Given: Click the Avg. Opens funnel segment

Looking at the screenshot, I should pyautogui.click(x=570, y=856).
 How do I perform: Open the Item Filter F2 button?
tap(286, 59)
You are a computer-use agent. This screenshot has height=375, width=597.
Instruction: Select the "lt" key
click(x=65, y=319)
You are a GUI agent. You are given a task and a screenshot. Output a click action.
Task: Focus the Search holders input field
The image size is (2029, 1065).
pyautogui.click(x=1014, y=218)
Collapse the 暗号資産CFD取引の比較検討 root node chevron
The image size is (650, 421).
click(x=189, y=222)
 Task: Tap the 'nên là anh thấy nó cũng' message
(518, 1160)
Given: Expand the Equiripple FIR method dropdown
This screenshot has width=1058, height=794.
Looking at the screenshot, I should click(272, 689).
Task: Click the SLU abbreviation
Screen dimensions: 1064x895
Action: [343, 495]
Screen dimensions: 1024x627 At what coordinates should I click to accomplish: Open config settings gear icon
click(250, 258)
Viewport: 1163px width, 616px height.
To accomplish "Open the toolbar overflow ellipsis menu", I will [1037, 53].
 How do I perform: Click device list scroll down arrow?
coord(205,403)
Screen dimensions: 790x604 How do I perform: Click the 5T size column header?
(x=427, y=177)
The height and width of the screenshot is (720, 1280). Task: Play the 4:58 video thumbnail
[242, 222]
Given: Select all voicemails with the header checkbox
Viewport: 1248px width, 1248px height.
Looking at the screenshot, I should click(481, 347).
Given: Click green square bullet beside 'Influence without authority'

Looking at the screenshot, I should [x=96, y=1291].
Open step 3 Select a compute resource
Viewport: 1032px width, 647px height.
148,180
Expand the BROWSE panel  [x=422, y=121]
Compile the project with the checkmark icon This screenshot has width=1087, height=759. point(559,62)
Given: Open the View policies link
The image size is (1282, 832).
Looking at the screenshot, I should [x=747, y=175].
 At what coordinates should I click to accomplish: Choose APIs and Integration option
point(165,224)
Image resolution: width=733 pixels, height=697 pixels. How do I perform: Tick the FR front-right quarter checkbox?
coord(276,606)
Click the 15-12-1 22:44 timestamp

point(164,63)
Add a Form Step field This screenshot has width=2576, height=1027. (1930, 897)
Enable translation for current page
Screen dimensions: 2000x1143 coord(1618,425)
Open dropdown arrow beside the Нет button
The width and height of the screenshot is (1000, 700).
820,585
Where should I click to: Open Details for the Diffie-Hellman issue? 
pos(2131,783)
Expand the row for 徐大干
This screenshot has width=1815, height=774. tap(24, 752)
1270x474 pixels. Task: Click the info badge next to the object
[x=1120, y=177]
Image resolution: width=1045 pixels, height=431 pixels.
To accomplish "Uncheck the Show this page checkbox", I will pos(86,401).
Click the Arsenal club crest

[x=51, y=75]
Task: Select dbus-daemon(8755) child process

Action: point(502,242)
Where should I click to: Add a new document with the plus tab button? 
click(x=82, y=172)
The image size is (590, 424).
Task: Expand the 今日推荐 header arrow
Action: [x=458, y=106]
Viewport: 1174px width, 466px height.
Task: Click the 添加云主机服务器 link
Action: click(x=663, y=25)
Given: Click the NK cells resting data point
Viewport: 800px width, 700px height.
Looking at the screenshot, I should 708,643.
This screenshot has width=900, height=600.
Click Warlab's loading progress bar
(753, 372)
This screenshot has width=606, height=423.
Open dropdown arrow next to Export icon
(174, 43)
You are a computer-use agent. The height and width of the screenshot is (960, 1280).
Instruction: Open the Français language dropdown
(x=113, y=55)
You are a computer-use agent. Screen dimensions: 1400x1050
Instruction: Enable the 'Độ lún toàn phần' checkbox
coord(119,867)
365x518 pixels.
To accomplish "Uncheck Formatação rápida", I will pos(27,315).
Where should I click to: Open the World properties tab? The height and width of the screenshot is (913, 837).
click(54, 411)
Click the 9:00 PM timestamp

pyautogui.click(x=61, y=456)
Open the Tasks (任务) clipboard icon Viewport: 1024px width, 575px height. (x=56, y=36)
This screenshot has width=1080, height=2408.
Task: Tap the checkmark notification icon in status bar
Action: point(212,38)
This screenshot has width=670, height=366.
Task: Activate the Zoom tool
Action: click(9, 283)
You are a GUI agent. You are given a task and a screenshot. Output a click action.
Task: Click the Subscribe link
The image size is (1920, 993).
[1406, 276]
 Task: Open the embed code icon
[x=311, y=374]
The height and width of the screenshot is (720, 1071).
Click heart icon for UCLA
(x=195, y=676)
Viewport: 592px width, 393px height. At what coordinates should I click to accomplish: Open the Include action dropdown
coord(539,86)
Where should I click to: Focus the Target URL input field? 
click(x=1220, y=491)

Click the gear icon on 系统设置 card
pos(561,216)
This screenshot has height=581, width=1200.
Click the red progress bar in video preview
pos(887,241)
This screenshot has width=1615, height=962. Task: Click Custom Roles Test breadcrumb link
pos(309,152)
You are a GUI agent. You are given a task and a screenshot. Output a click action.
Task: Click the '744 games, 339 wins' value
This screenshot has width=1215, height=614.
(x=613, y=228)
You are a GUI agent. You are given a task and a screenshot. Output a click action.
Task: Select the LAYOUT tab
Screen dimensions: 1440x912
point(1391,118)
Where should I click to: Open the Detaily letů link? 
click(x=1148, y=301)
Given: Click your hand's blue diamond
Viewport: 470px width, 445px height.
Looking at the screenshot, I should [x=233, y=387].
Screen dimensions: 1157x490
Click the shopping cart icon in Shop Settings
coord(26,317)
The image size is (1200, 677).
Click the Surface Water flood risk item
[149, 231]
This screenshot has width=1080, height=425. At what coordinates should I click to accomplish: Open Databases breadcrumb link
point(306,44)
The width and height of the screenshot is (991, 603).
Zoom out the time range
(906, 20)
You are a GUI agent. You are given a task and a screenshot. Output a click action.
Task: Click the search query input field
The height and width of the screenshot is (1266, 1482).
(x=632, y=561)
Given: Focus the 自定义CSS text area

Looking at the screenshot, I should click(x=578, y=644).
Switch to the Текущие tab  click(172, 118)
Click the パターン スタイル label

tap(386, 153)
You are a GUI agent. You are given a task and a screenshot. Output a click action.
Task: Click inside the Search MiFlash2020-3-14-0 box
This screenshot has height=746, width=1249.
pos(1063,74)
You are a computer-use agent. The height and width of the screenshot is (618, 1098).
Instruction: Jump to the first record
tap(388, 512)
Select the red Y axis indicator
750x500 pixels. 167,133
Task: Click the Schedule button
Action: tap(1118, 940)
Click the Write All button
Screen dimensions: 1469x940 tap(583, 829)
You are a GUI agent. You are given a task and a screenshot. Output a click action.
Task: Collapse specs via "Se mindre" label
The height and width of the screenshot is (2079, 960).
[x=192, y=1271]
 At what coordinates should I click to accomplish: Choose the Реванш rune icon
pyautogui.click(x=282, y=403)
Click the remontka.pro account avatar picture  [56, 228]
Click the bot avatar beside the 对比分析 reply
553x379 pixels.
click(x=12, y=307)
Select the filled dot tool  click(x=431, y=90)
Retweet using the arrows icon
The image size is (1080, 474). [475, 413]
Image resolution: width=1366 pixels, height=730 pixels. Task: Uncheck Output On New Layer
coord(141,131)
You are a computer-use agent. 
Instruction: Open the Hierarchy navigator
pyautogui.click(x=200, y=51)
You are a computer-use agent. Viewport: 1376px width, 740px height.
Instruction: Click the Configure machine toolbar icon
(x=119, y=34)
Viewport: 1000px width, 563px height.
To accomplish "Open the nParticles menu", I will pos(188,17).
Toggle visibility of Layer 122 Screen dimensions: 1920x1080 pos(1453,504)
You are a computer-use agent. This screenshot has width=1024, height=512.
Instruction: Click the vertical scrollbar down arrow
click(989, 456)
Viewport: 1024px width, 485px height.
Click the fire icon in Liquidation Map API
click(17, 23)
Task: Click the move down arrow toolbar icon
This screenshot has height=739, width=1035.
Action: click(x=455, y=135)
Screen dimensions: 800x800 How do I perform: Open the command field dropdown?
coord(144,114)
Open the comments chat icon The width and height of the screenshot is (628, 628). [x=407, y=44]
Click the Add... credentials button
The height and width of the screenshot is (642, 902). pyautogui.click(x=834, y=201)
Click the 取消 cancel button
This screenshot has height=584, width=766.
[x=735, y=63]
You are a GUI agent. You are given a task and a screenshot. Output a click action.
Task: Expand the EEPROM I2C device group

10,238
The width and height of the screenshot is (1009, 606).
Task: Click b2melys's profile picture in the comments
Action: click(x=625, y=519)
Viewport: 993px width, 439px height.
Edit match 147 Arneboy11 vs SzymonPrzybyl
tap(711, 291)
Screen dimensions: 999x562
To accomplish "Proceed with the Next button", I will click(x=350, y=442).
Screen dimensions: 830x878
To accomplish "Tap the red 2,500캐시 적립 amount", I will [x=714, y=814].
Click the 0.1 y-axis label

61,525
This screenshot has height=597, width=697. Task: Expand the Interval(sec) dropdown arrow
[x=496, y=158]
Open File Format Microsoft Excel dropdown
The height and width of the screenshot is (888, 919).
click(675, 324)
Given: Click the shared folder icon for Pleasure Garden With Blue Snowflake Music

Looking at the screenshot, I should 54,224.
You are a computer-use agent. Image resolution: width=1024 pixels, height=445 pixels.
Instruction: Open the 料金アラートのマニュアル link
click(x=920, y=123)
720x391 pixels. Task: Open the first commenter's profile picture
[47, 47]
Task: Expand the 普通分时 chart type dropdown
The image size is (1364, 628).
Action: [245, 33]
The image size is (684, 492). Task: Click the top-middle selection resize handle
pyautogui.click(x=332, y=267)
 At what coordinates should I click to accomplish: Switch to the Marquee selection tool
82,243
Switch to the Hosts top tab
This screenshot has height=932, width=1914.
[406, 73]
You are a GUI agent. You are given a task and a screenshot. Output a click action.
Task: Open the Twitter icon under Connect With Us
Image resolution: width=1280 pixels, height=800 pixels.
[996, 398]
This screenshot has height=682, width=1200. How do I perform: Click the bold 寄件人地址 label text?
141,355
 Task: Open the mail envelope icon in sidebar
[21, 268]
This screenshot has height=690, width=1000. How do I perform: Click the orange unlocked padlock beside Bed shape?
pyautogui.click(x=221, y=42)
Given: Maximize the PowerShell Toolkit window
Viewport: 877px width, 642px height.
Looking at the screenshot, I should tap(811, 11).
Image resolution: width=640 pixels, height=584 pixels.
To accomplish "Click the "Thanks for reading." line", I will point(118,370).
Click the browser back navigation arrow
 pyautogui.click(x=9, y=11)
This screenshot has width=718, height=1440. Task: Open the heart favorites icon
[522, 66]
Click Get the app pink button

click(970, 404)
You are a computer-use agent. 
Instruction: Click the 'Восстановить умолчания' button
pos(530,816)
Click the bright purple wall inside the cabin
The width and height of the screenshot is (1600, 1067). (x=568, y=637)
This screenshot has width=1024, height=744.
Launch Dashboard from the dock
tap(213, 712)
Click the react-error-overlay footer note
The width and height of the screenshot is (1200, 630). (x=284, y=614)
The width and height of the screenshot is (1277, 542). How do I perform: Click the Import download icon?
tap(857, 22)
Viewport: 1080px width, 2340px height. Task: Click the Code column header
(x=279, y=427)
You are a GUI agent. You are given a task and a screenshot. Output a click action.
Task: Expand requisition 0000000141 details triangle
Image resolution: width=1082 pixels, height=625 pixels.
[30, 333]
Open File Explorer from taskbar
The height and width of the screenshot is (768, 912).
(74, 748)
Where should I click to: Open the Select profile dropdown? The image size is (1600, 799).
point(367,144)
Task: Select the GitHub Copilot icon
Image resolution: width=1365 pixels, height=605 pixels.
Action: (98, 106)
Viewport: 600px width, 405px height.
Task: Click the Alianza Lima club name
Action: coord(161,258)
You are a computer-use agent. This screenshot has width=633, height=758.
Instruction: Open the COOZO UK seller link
================================
What is needed is a word-for-word copy of the records above, from the first line through the line that contains "Task: Focus the Search holders input field".

> **Task result**:
Given: Click the Avg. Opens funnel segment

Looking at the screenshot, I should pyautogui.click(x=570, y=856).
 How do I perform: Open the Item Filter F2 button?
tap(286, 59)
You are a computer-use agent. This screenshot has height=375, width=597.
Instruction: Select the "lt" key
click(x=65, y=319)
You are a GUI agent. You are given a task and a screenshot. Output a click action.
Task: Focus the Search holders input field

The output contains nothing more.